Word and element location data

===============

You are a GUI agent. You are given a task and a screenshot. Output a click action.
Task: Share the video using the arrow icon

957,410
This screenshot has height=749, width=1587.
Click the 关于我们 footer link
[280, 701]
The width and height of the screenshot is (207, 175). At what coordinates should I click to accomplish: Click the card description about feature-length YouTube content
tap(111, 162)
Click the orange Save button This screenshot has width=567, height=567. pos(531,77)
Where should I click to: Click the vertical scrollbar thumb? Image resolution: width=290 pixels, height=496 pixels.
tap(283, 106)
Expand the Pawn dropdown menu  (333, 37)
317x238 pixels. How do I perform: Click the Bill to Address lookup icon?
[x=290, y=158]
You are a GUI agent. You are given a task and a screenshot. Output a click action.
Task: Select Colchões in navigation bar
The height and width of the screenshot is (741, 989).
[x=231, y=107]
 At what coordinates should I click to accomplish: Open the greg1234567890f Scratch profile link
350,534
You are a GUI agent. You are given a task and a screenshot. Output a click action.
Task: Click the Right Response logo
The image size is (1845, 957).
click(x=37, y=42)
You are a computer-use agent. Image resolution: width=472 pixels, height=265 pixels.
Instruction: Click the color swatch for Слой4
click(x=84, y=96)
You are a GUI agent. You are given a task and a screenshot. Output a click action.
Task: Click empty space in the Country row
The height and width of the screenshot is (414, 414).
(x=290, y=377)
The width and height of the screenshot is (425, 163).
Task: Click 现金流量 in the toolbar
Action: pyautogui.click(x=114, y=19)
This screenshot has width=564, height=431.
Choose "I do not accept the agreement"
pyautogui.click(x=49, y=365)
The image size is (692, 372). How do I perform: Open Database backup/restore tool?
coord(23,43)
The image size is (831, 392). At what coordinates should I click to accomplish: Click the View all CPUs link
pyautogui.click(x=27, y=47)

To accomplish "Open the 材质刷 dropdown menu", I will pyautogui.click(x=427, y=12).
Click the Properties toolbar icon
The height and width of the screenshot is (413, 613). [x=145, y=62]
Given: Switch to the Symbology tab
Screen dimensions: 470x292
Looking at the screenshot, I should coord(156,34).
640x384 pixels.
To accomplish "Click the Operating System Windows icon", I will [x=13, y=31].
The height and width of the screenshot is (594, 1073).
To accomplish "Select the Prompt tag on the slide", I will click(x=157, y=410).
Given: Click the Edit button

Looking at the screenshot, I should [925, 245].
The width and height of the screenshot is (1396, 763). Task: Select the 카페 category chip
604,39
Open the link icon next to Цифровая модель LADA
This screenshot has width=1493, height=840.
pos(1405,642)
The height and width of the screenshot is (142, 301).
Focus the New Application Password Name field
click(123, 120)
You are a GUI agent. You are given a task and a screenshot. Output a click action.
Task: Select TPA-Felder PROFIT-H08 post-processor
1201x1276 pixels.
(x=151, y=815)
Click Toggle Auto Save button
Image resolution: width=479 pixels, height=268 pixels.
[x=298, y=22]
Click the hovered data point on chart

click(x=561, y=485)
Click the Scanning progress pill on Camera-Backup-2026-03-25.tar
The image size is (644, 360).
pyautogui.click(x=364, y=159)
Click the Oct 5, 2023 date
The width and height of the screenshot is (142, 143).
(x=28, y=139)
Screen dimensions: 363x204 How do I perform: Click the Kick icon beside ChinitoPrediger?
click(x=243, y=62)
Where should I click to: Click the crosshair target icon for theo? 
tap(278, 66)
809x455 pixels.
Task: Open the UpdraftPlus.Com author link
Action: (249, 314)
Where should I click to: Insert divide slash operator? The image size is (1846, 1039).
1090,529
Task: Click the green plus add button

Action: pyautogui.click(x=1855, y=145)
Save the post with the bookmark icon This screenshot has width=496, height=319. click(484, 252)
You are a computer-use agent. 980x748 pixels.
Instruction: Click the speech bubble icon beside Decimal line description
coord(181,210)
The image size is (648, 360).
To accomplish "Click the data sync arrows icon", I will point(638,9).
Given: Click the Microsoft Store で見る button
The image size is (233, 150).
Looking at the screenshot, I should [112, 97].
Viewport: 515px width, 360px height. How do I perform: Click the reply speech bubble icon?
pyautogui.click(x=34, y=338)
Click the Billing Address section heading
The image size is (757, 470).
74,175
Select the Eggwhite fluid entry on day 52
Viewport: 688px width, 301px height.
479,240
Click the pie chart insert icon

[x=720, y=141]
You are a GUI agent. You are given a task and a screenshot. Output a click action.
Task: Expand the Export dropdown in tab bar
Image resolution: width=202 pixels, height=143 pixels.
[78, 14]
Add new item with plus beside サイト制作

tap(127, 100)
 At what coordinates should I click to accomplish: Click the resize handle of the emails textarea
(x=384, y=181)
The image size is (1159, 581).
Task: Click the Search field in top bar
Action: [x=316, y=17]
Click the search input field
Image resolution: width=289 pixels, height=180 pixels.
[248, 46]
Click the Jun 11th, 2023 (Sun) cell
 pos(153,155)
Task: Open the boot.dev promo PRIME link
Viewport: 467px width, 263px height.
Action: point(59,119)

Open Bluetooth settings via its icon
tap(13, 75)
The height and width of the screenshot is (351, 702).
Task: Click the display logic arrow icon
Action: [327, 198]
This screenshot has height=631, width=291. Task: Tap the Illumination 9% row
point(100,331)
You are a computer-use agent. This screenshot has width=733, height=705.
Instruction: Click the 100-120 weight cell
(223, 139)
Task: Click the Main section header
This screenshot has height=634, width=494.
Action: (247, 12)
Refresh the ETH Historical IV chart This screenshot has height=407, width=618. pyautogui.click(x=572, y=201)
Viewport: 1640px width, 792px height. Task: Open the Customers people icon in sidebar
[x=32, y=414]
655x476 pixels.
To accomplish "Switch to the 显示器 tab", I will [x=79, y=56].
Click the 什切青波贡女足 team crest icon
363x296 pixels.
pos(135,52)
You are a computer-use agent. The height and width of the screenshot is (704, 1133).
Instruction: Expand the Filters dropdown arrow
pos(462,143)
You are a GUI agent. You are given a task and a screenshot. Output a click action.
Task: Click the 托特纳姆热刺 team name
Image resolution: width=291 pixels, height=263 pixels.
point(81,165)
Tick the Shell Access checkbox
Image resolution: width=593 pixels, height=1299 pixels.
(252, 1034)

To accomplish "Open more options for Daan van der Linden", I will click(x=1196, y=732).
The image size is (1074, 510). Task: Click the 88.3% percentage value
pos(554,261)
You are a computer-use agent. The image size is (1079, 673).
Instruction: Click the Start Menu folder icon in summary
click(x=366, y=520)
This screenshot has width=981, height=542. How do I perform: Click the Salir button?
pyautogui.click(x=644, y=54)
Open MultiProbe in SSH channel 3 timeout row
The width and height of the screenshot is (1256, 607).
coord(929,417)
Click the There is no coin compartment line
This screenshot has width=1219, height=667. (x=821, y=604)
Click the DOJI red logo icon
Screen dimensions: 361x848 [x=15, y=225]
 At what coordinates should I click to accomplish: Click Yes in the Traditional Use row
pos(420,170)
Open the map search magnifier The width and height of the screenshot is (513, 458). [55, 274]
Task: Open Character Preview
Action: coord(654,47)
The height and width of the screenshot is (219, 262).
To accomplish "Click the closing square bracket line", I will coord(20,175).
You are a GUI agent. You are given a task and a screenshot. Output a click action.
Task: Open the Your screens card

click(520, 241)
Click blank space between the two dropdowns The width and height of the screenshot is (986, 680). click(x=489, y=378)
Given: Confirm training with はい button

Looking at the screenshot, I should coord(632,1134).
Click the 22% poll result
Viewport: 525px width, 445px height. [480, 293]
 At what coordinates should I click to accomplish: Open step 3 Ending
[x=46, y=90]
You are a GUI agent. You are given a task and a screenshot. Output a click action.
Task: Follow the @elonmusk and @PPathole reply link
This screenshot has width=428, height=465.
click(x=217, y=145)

===============

Reproduce the entire listing above verbatim, line for line.

You are a GUI agent. You are given a task and a screenshot. Output a click action.
Task: Share the video using the arrow icon

957,410
This screenshot has height=749, width=1587.
Click the 关于我们 footer link
[280, 701]
The width and height of the screenshot is (207, 175). At what coordinates should I click to accomplish: Click the card description about feature-length YouTube content
tap(111, 162)
Click the orange Save button This screenshot has width=567, height=567. pos(531,77)
Where should I click to: Click the vertical scrollbar thumb? Image resolution: width=290 pixels, height=496 pixels.
tap(283, 106)
Expand the Pawn dropdown menu  (333, 37)
317x238 pixels. How do I perform: Click the Bill to Address lookup icon?
[x=290, y=158]
You are a GUI agent. You are given a task and a screenshot. Output a click action.
Task: Select Colchões in navigation bar
The height and width of the screenshot is (741, 989).
[x=231, y=107]
 At what coordinates should I click to accomplish: Open the greg1234567890f Scratch profile link
350,534
You are a GUI agent. You are given a task and a screenshot. Output a click action.
Task: Click the Right Response logo
The image size is (1845, 957).
click(x=37, y=42)
You are a computer-use agent. Image resolution: width=472 pixels, height=265 pixels.
Instruction: Click the color swatch for Слой4
click(x=84, y=96)
You are a GUI agent. You are given a task and a screenshot. Output a click action.
Task: Click empty space in the Country row
The height and width of the screenshot is (414, 414).
(x=290, y=377)
The width and height of the screenshot is (425, 163).
Task: Click 现金流量 in the toolbar
Action: pyautogui.click(x=114, y=19)
This screenshot has width=564, height=431.
Choose "I do not accept the agreement"
pyautogui.click(x=49, y=365)
The image size is (692, 372). How do I perform: Open Database backup/restore tool?
coord(23,43)
The image size is (831, 392). At what coordinates should I click to accomplish: Click the View all CPUs link
pyautogui.click(x=27, y=47)

To accomplish "Open the 材质刷 dropdown menu", I will pyautogui.click(x=427, y=12).
Click the Properties toolbar icon
The height and width of the screenshot is (413, 613). [x=145, y=62]
Given: Switch to the Symbology tab
Screen dimensions: 470x292
Looking at the screenshot, I should coord(156,34).
640x384 pixels.
To accomplish "Click the Operating System Windows icon", I will [x=13, y=31].
The height and width of the screenshot is (594, 1073).
To accomplish "Select the Prompt tag on the slide", I will click(x=157, y=410).
Given: Click the Edit button

Looking at the screenshot, I should [925, 245].
The width and height of the screenshot is (1396, 763). Task: Select the 카페 category chip
604,39
Open the link icon next to Цифровая модель LADA
This screenshot has width=1493, height=840.
pos(1405,642)
The height and width of the screenshot is (142, 301).
Focus the New Application Password Name field
click(123, 120)
You are a GUI agent. You are given a task and a screenshot. Output a click action.
Task: Select TPA-Felder PROFIT-H08 post-processor
1201x1276 pixels.
(x=151, y=815)
Click Toggle Auto Save button
Image resolution: width=479 pixels, height=268 pixels.
[x=298, y=22]
Click the hovered data point on chart

click(x=561, y=485)
Click the Scanning progress pill on Camera-Backup-2026-03-25.tar
The image size is (644, 360).
pyautogui.click(x=364, y=159)
Click the Oct 5, 2023 date
The width and height of the screenshot is (142, 143).
(x=28, y=139)
Screen dimensions: 363x204 How do I perform: Click the Kick icon beside ChinitoPrediger?
click(x=243, y=62)
Where should I click to: Click the crosshair target icon for theo? 
tap(278, 66)
809x455 pixels.
Task: Open the UpdraftPlus.Com author link
Action: (249, 314)
Where should I click to: Insert divide slash operator? The image size is (1846, 1039).
1090,529
Task: Click the green plus add button

Action: pyautogui.click(x=1855, y=145)
Save the post with the bookmark icon This screenshot has width=496, height=319. click(484, 252)
You are a computer-use agent. 980x748 pixels.
Instruction: Click the speech bubble icon beside Decimal line description
coord(181,210)
The image size is (648, 360).
To accomplish "Click the data sync arrows icon", I will point(638,9).
Given: Click the Microsoft Store で見る button
The image size is (233, 150).
Looking at the screenshot, I should [112, 97].
Viewport: 515px width, 360px height. How do I perform: Click the reply speech bubble icon?
pyautogui.click(x=34, y=338)
Click the Billing Address section heading
The image size is (757, 470).
74,175
Select the Eggwhite fluid entry on day 52
Viewport: 688px width, 301px height.
479,240
Click the pie chart insert icon

[x=720, y=141]
You are a GUI agent. You are given a task and a screenshot. Output a click action.
Task: Expand the Export dropdown in tab bar
Image resolution: width=202 pixels, height=143 pixels.
[78, 14]
Add new item with plus beside サイト制作

tap(127, 100)
 At what coordinates should I click to accomplish: Click the resize handle of the emails textarea
(x=384, y=181)
The image size is (1159, 581).
Task: Click the Search field in top bar
Action: [x=316, y=17]
Click the search input field
Image resolution: width=289 pixels, height=180 pixels.
[248, 46]
Click the Jun 11th, 2023 (Sun) cell
 pos(153,155)
Task: Open the boot.dev promo PRIME link
Viewport: 467px width, 263px height.
Action: point(59,119)

Open Bluetooth settings via its icon
tap(13, 75)
The height and width of the screenshot is (351, 702).
Task: Click the display logic arrow icon
Action: [327, 198]
This screenshot has height=631, width=291. Task: Tap the Illumination 9% row
point(100,331)
You are a computer-use agent. This screenshot has width=733, height=705.
Instruction: Click the 100-120 weight cell
(223, 139)
Task: Click the Main section header
This screenshot has height=634, width=494.
Action: (247, 12)
Refresh the ETH Historical IV chart This screenshot has height=407, width=618. pyautogui.click(x=572, y=201)
Viewport: 1640px width, 792px height. Task: Open the Customers people icon in sidebar
[x=32, y=414]
655x476 pixels.
To accomplish "Switch to the 显示器 tab", I will [x=79, y=56].
Click the 什切青波贡女足 team crest icon
363x296 pixels.
pos(135,52)
You are a computer-use agent. The height and width of the screenshot is (704, 1133).
Instruction: Expand the Filters dropdown arrow
pos(462,143)
You are a GUI agent. You are given a task and a screenshot. Output a click action.
Task: Click the 托特纳姆热刺 team name
Image resolution: width=291 pixels, height=263 pixels.
point(81,165)
Tick the Shell Access checkbox
Image resolution: width=593 pixels, height=1299 pixels.
(252, 1034)

To accomplish "Open more options for Daan van der Linden", I will click(x=1196, y=732).
The image size is (1074, 510). Task: Click the 88.3% percentage value
pos(554,261)
You are a computer-use agent. The image size is (1079, 673).
Instruction: Click the Start Menu folder icon in summary
click(x=366, y=520)
This screenshot has width=981, height=542. How do I perform: Click the Salir button?
pyautogui.click(x=644, y=54)
Open MultiProbe in SSH channel 3 timeout row
The width and height of the screenshot is (1256, 607).
coord(929,417)
Click the There is no coin compartment line
This screenshot has width=1219, height=667. (x=821, y=604)
Click the DOJI red logo icon
Screen dimensions: 361x848 [x=15, y=225]
 At what coordinates should I click to accomplish: Click Yes in the Traditional Use row
pos(420,170)
Open the map search magnifier The width and height of the screenshot is (513, 458). [55, 274]
Task: Open Character Preview
Action: coord(654,47)
The height and width of the screenshot is (219, 262).
To accomplish "Click the closing square bracket line", I will coord(20,175).
You are a GUI agent. You are given a task and a screenshot. Output a click action.
Task: Open the Your screens card

click(520, 241)
Click blank space between the two dropdowns The width and height of the screenshot is (986, 680). click(x=489, y=378)
Given: Confirm training with はい button

Looking at the screenshot, I should coord(632,1134).
Click the 22% poll result
Viewport: 525px width, 445px height. [480, 293]
 At what coordinates should I click to accomplish: Open step 3 Ending
[x=46, y=90]
You are a GUI agent. You are given a task and a screenshot. Output a click action.
Task: Follow the @elonmusk and @PPathole reply link
This screenshot has width=428, height=465.
click(x=217, y=145)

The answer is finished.